Photo/Illutration Participants in the Shibare Festival in Rikubetsu, Hokkaido, spend time on Feb. 1 in the event’s main attraction, where they are challenged to endure a frigid day in a row of ice domes. (Chieko Hara)

Children conceived during the colder months of the year are less likely to become overweight than their siblings who are conceived in warmer weather, according to researchers.

Their findings indicate that higher temperatures stemming from climate change may, conversely, contribute to an increase in the number of individuals vulnerable to obesity.

Environmental stimuli to which parents are exposed at low temperatures appear to be transmitted to their offspring through reproductive cells, enabling their children to develop a constitution that more easily burns fat off as heat.

The findings of a team of scientists from Tohoku University and other institutes were published in the specialized journal Nature Metabolism at (https://www.nature.com/articles/s42255-025-01249-2).

The team focused its research on brown fat, because the substance is thought to prevent becoming overweight by consuming fatty acids and other chemicals to generate heat.

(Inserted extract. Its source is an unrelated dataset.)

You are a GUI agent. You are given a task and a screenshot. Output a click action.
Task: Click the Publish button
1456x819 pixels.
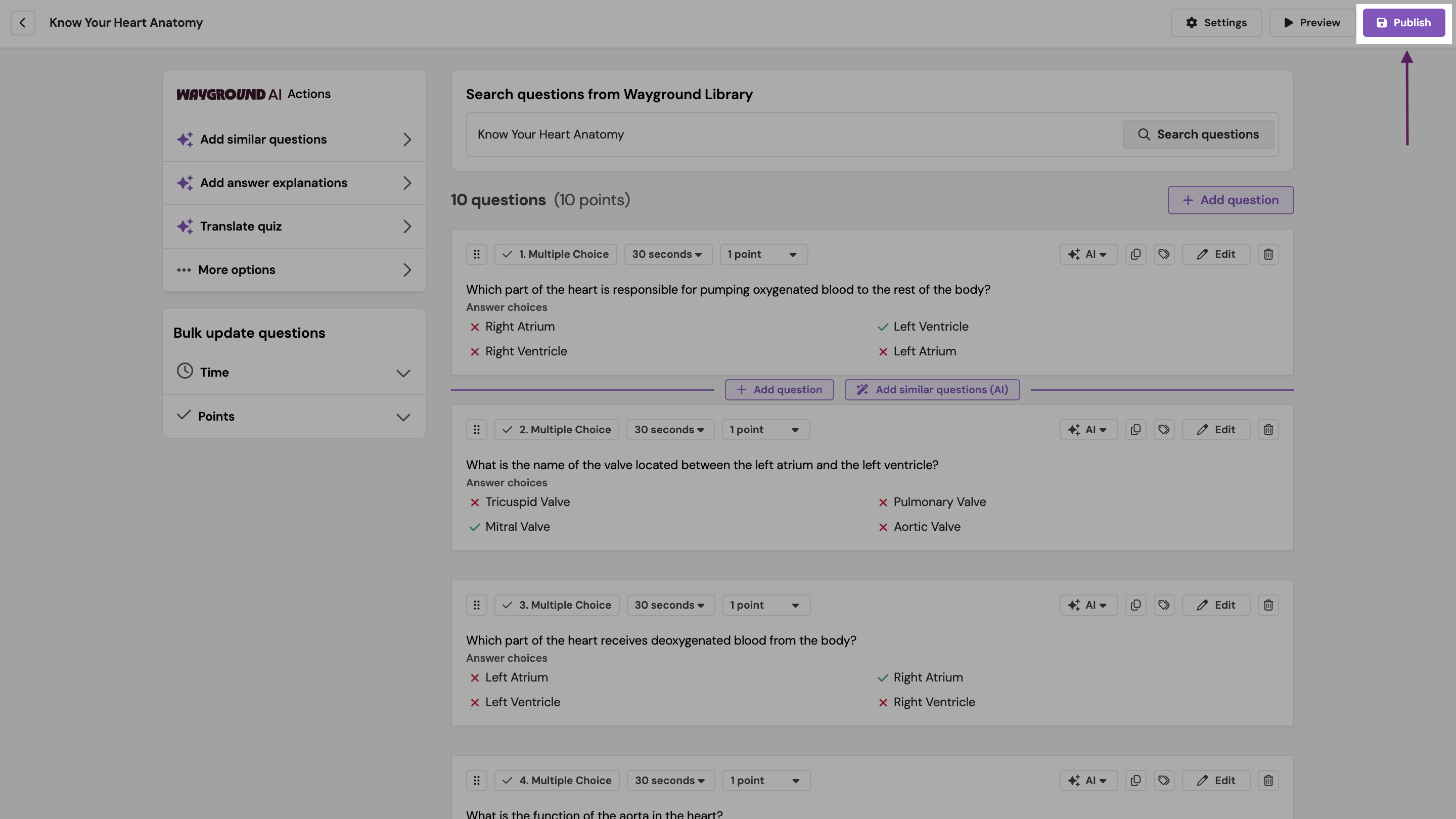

With the consent of 356 adult men living in Japan's northernmost main island of Hokkaido, the team examined the function of brown fat via diagnostic imaging.

The scientists simultaneously calculated the dates of fertilization of sperms and eggs based on information on the subjects’ birth delivery times.

That way, the research team determined whether the birth and fertilization timing of individuals with active brown fat function fell within the cold period from mid-October to mid-April or during the remaining warmer span in the year.

The results revealed that the participants whose fertilization was estimated to have occurred in a colder climate had active brown fat in 78.2 percent of cases, compared with 66.0 percent for those conceived at higher temperatures. The difference between the two groups was statistically significant.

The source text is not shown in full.